## WHAT TO PRODUCE:
Leave out every picture and set down, exactly, the lines below from the one holding "You are a computer-use agent." up to and including the one holding "Screen dimensions: 872x440".

## GIVEN RECORDS:
◇ ◇ ◇ ◇ ◇ ◇ ◇

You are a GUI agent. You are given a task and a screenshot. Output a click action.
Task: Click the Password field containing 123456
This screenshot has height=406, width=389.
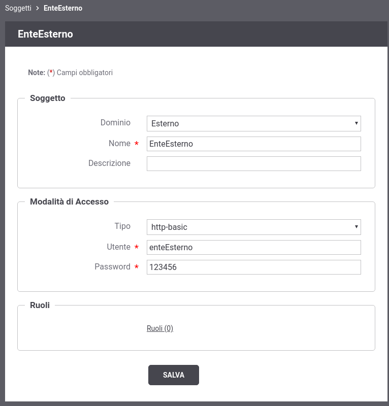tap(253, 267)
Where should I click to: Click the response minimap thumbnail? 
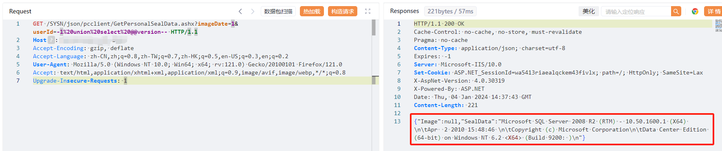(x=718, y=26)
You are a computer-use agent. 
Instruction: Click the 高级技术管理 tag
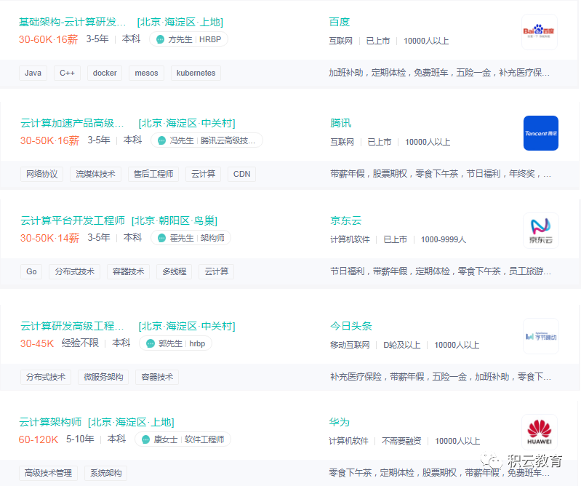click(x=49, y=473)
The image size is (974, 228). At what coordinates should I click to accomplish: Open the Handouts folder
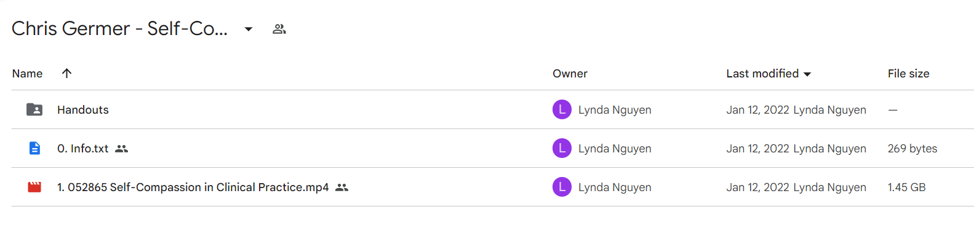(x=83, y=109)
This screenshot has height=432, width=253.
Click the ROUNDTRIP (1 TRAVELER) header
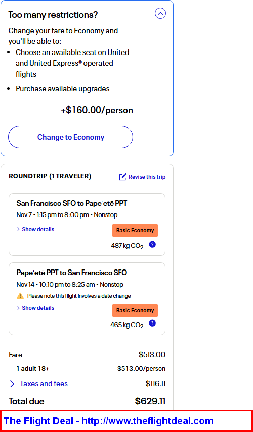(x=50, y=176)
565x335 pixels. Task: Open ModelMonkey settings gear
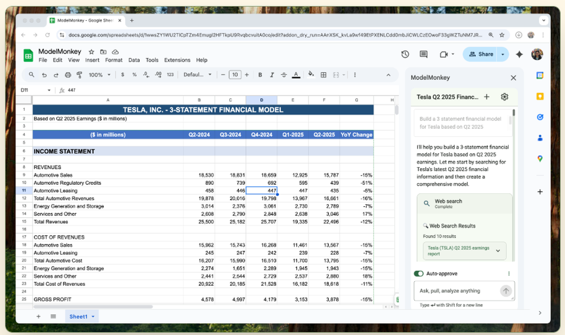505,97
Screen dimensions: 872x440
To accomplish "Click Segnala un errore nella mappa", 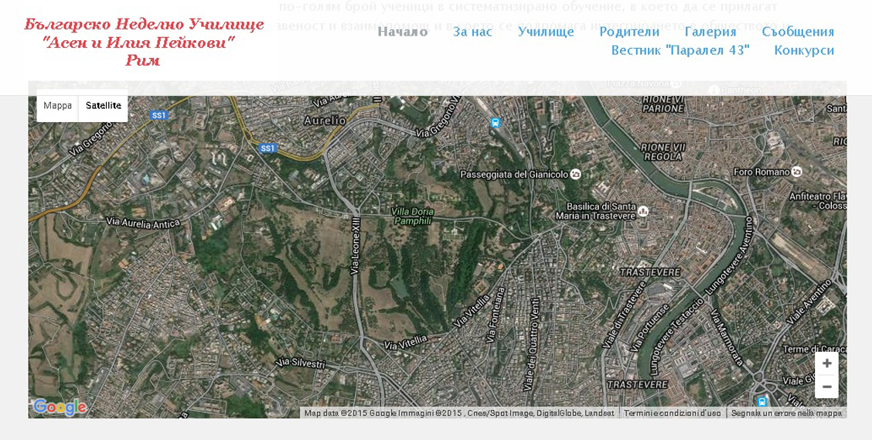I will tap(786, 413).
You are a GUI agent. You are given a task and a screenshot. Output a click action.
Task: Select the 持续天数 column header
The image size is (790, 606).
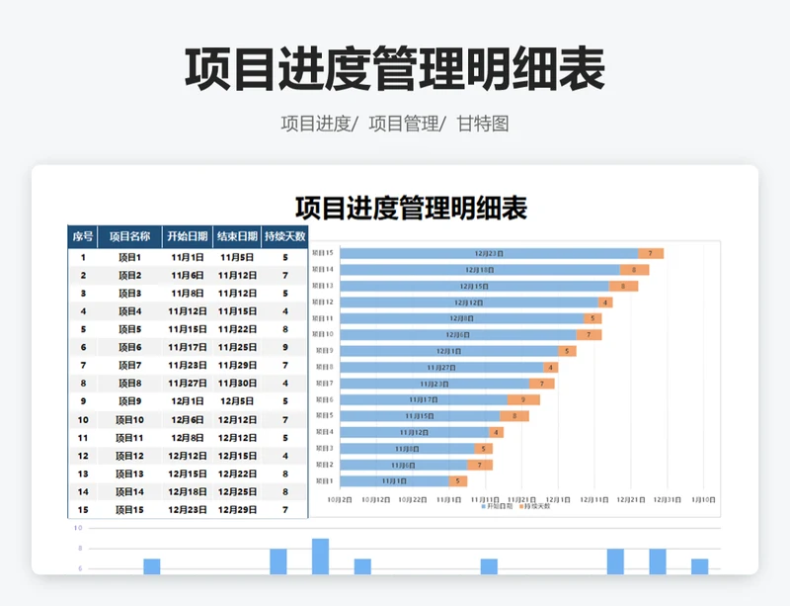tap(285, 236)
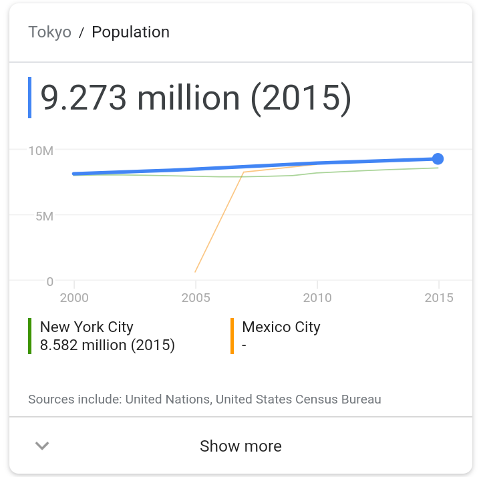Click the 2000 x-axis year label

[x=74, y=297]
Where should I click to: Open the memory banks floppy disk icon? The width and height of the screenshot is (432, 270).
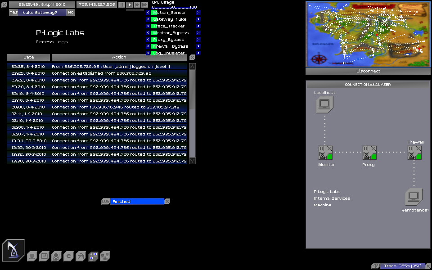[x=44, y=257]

◇ ◇ ◇ ◇ ◇ ◇ ◇

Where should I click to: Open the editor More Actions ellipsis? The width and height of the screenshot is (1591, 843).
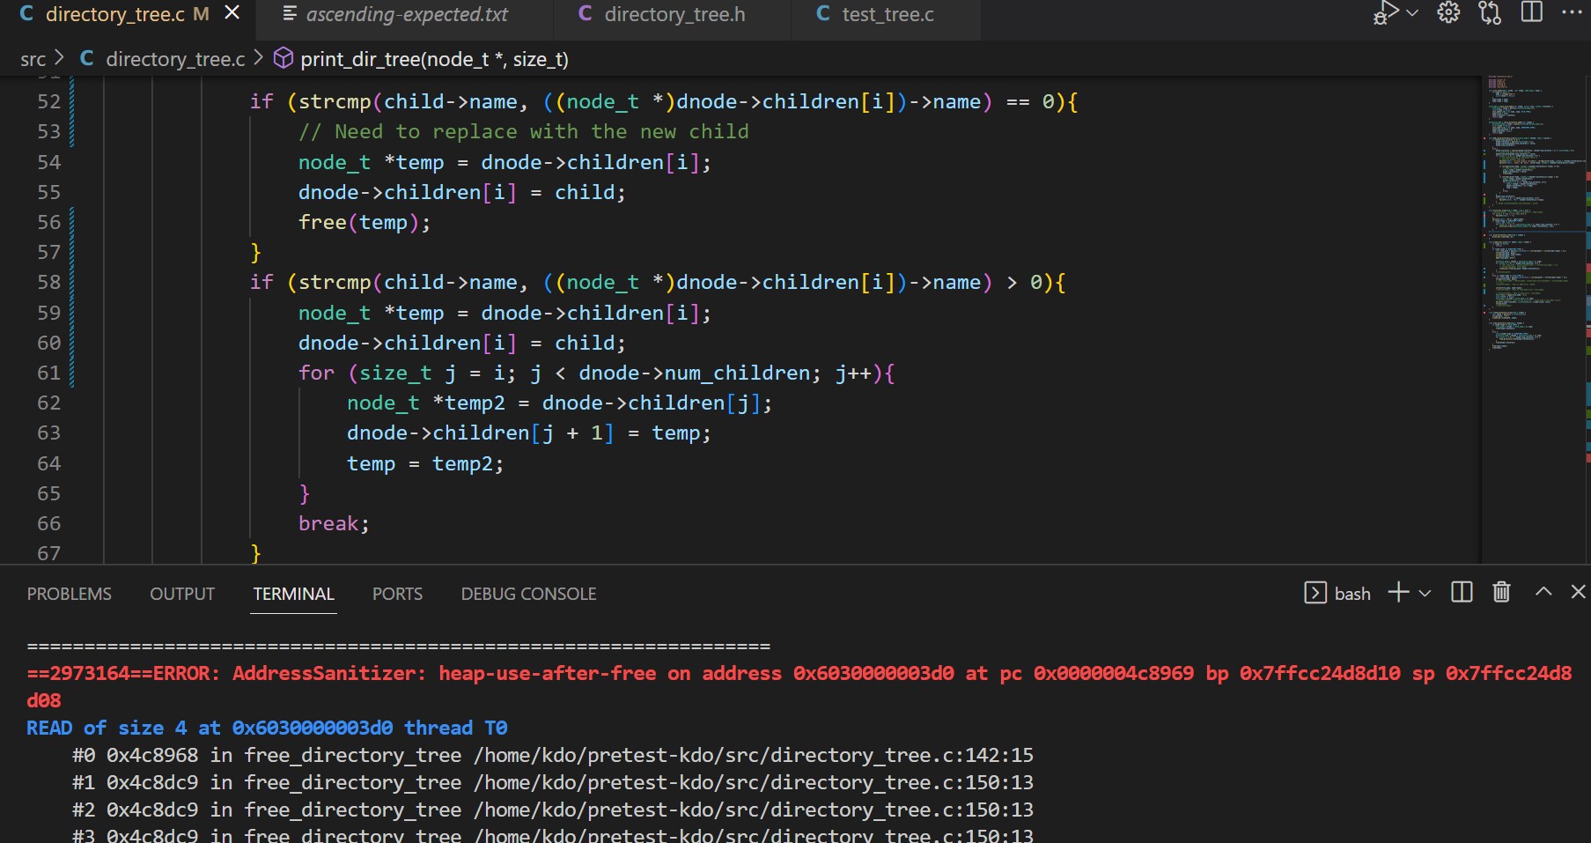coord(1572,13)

◇ ◇ ◇ ◇ ◇ ◇ ◇

## EXPECTED ANSWER:
You are a computer-use agent. 
Instruction: Click the 高级技术管理 tag
click(x=49, y=473)
The image size is (974, 228). At what coordinates should I click to accomplish: Open the Handouts folder
(x=83, y=109)
This screenshot has height=432, width=253.
Click the ROUNDTRIP (1 TRAVELER) header
(x=50, y=176)
565x335 pixels. Task: Open ModelMonkey settings gear
505,97
Screen dimensions: 872x440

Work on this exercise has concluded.